I understand the anger.  It’s hard not to feel it.  If you watch video of a slaughterhouse floor or read accounts of worker abuse and the lies spewed by Big Meat and Dairy, shock and rage are the two most obvious emotional reactions.  We’re human beings; confronted with that kind of horror, of course we want to recoil and then strike out.  We have the innate urge to protect the innocent from suffering, whether in our own species or another; we can put blinders on and stick our fingers in our ears, but most of the time if we really, really look, we at least have a damned hard time going back to business as usual.

But what to do after your eyes are opened? This is where roads diverge, and while one vegan ends up making cupcakes and meditating, another ends up throwing red paint on people walking out of KFC and wearing an “I Love Hunting Accidents” button.

Allow me to grossly generalize: Some of the most unhappy, cynical people I’ve ever met have been vegans, and they tend to take that unhappiness out on those they consider “lesser beings,” meaning meat-eaters, but also lacto-ovo vegetarians, anyone with spiritual inclinations, and anyone without at least one tattoo that will guarantee an inability to hold public office.  There’s a high average intellect among such folk, the kind that you’d associate with staunch atheists who think anyone with faith is a juvenile moron.

I’ve run into this sort of vegan over and over again, and I totally understand why people say the word “vegan” with such disdain.  Seriously: if the alternatives are being a fat, ignorant sheep who can eat whatever you want, or a miserable asshole that nobody likes except other miserable assholes, who could blame people for saying “Baaaaa?”

(Anyone who knows me knows I’m hardly a Pollyanna.  I’m a bit of a cynical bitch myself, and I treasure sarcasm. Though I’ve gotten better about it, I still tend toward the glass-half-empty.  So if I’m marveling at the depths of your negativity, wow, you’re in trouble.)

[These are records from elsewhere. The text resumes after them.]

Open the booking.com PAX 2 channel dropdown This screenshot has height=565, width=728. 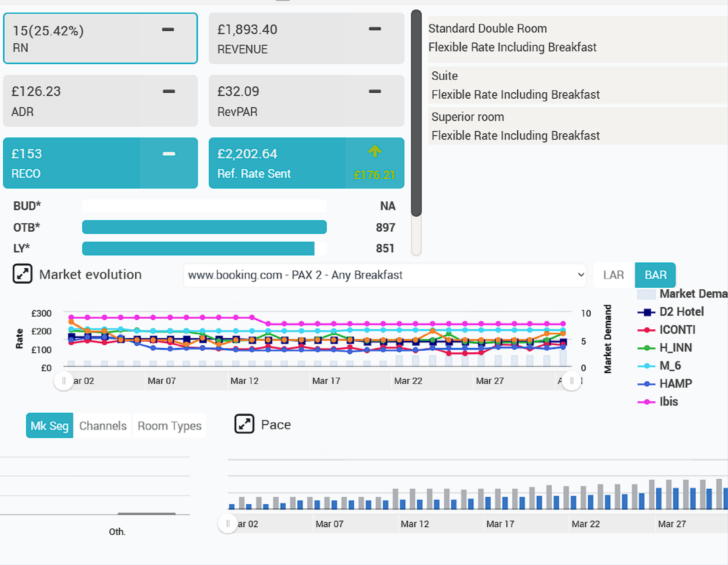coord(385,275)
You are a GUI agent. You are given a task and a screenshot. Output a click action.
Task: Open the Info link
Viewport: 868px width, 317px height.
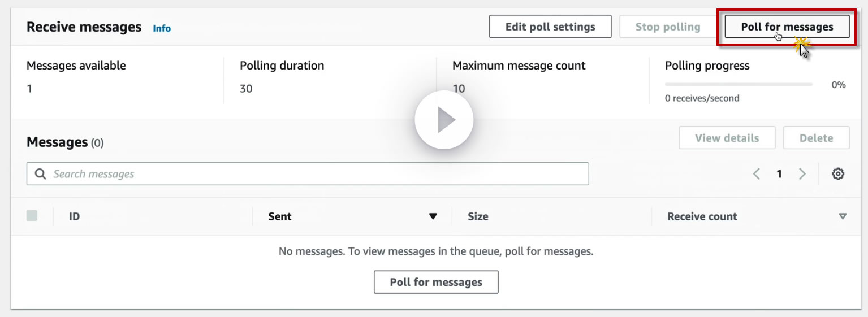point(162,28)
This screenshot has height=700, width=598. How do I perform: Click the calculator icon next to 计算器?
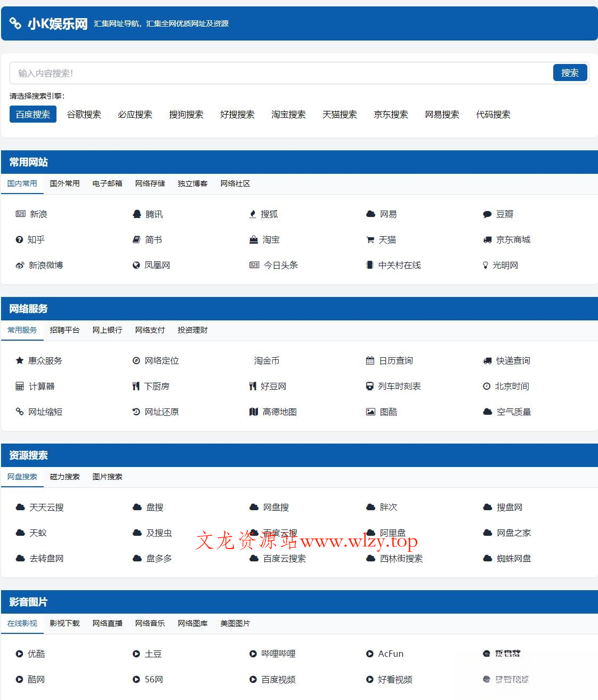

But then there are the other vegans, and from them, I draw my inspiration, as well as my hope that humanity has the capacity for great compassion as well as great happiness…if we dare to open our hearts even wider than our minds.

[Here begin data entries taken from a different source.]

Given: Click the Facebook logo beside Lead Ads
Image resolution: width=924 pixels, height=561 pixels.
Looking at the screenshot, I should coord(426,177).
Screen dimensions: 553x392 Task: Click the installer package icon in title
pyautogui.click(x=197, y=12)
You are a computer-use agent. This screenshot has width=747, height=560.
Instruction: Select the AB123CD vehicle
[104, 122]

I am inspired by Colleen Patrick-Goudreau, whose podcast Vegetarian Food for Thought was what inspired me to become vegan in the first place.  Colleen popularized the term “joyful vegan,” and it’s that label that I want to claim for myself; her writing and her podcasts are full of facts and truth, yes, but also full of hope and understanding.  She even started a website called Joyful Vegan to gather people’s stories of transformation.

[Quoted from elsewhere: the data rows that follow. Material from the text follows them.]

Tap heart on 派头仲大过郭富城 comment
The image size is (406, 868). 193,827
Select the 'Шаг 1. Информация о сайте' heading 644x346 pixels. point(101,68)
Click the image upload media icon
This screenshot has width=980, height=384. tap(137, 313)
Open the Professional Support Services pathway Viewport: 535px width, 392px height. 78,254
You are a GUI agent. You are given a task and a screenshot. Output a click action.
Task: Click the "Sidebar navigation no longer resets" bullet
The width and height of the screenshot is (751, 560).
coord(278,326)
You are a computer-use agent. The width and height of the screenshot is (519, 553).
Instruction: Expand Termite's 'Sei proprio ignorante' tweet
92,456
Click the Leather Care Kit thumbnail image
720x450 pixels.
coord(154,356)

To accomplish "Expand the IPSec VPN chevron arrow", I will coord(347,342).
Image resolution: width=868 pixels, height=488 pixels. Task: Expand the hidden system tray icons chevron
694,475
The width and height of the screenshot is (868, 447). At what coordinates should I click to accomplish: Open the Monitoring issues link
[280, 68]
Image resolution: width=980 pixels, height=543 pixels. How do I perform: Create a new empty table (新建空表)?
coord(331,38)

I am inspired by Alicia Silverstone, actress-turned-activist behind the Kind Life, author of The Kind Diet, which embraces the idea of doing what you can as you can, and making changes in stages when you need to; her positive approach to animal rights and health are a breath of fresh air.

I am inspired by author Carol J. Adams, who wrote The Inner Art of Vegetarianism, a book on the spirituality of choosing a compassionate diet.

I am inspired by Ellen DeGeneres, one of the kindest and happiest celebrities out there, who uses her stardom to bring vegan consciousness more into the spotlight but doesn’t shove it down people’s throats.

Doubtless a lot of the more militant vegans would want to know just how being kind helps animals when the system is so huge and pervasive and can’t be brought down by niceness.  I often wonder the same thing about being militant. How many people have stopped eating meat because someone was up in his face yelling “meat is murder?” I’ve always found it much more effective to be a shining example than a dire warning. People hear you’re a vegan and they start asking questions; even if they’re tiresome questions, or even if they’re being belligerent about their own animal consumption, when has fighting jerk with jerk ever really helped?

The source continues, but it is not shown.